Manassé Nzobonimpa interpellé sur son "virement à 180°"
Opinion

@rib News, 16/01/2013

Monsieur Manassé Nzobonimpa, j’ai des questions à vous poser !

Par Hassan NGENDAKUMANA

Monsieur Manassé, vous avez été parmi les grands fondateurs du parti CNDD-FDD, vous avez bataillé dur, vous avez même occupé les fonctions de secrétaire général et membre du comité des sages de ce parti. Sans doute que vous connaissez les forces et les faiblesses de chacun de vos anciens compagnons de lutte, vous étiez respectés et bien  considérés jusqu’au jour où tout à basculé. Maintenant c’est l’heure de la déception, de la défection. Pourquoi en arriver à l’indiscrétion?

Est-ce parce que vous êtes réellement soucieux de la situation globale du pays ? Ou tout simplement  parce que vous êtes soucieux de votre propre situation ? Vous est-il possible de  critiquer le gouvernement tout en gardant vos secrets ?

Monsieur Manassé, vous avez révélé la façon dite « injuste »  dont Hussein Radjabu a été écarté du CNDD-FDD comme si vous, vous étiez étranger dans cette affaire. Or,  juste après le congrès de Ngozi qui a évincé Hussein Radjabu, un site web pro-CNDD-FDD a publié le 16/ février 2007, un article intitulé : ‘Bravo, Monsieur Manassé NZOBONIMPA, vous êtes un Grand Homme’ dont je vous rappelle les extraits  suivantes : « C’est alors que naquirent deux courants : ceux qui voulaient le congrès dans les meilleurs délais et ceux qui disaient vouloir le voir différé mais qui en réalité n’en voulaient pas. Les premiers s’en remettront au Secrétaire Général du Parti en la personne de Manassé NZOBONIMPA, tandis que les autres n’écouteront que la voix du Président du Parti Mr Hussein  Radjabu ».

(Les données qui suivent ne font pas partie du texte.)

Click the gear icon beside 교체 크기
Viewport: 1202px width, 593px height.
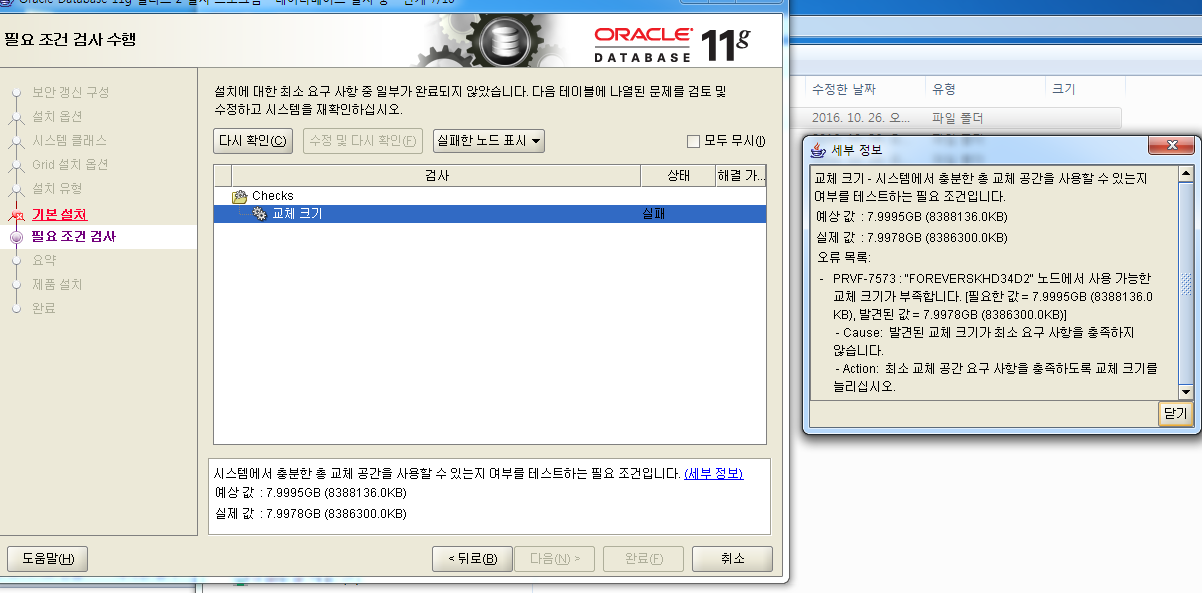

« En effet, une certaine opinion avait parlé d’ « ailes » au sein du CNDD-FDD, l’une pro-Radjabu et l’autre pro-Manassé ; cette opinion avait été véhiculée par ceux-là même qui se délectaient déjà d’un éclatement imminent et inéluctable du CNDD-FDD ».

N’est-ce pas vous qui commandiez la destitution de Hussein Radjabu ? N’est-ce pas vous qui avez prononcé un discours d’ouverture, « discours au cours duquel il y eut beaucoup de larmes d’émotion dans la salle des spectacles du Lycée de Burengo » ? N’est-ce pas vous que tous les congressistes avaient félicité pour votre courage et votre détermination d’avoir accompli l’opération d’écarter Hussein Radjabu ?

Pourquoi actuellement vous nous dites que c’est NKURUNZIZA qui a tout organisé ?

Vous vous rappelez de ce qu’a déclaré Madame Alice NZOMUKUNDA juste après sa démission au poste de 2ème vice-présidence ? Elle a dit : « Umukuru w’igihugu ni intungane, uwishe i gihugu ni Hussein Radjabu ».

Monsieur Manassé, vous avez dit dans vos révélations que les élections de 2010 étaient truquées par le CNDD-FDD, et pourtant, vous aviez déclaré haut et fort que le processus électoral de 2010 s’était déroulé conformément aux normes démocratiques standards. Vous êtes même allé loin en précisant que si l’ADC-IKIBIRI a pour racine d’existence le truquage des élections de 2010, alors, il n’a pas raison d’être.

Pourquoi ce virement de 180° ?

Est-ce parce que la politique est l’art de « mentir » ? Est-ce parce qu’un politicien doit s’adapter dans le temps et dans l’espace ? Est-ce par manque de cohérence ou de ligne politique fixe ? Pourquoi ces tâtonnements ?

Monsieur Manassé, en 2006 alors que vous étiez gouverneur de la province de Bubanza, vous parliez souvent à la population de Bubanza les horreurs de la guerre. Vous avez même confessé les actes atroces que vous avez commis pendant la guerre. Plusieurs fois vous avez déclaré et répété devant cette même population que plus jamais la guerre au Burundi quelques soient la situation ou les revendications.

Et pourtant force est constaté qu’actuellement vous semblez ne pas exclure l’usage des armes au cas où. Pourquoi ce changement de cap ?

Est-ce parce que la guerre est plus efficace en termes de rendement ? Est-ce parce que vous avez oublié votre promesse faite à la population de Bubanza ? Est-ce parce que vous êtes tellement dans désespérés que seule la guerre quelques soient ses conséquences est la meilleure solution ? Est-ce parce que vous avez oublié les ravages de la guerre ? Est-il admissible de mettre tout le pays en sang et en pleurs, détruire les écoles et les routes, les champs et le cheptel pour que l’on soit ministre et ou vice président ?

Monsieur Manassé, je sais qu’il y des gens qui souffrent de la mauvaise gouvernance, je sais qu’au Burundi le chemin qui nous sépare de l’Etat de droit est encore long. Mais, pour y remédier :

Faites la politique calmement, tactiquement sans nervosité.

Faites la politique et ayez en esprit que le secret reste le secret quelques soient les circonstances.

Faites la politique mais ne faites pas la guerre.

Faites la politique avec des idées cohérentes sans tâtonnements.

Faites la politique pour le bien du peuple et non pas pour vos « ventres ».

Faites la politique sans promettre un Burundi idéal.

Souvenez vous comment pendant le printemps arabe, les révolutionnaires scandaient des slogans d’idéalisme mais après, c’est la misère qui a remplacé la pauvreté.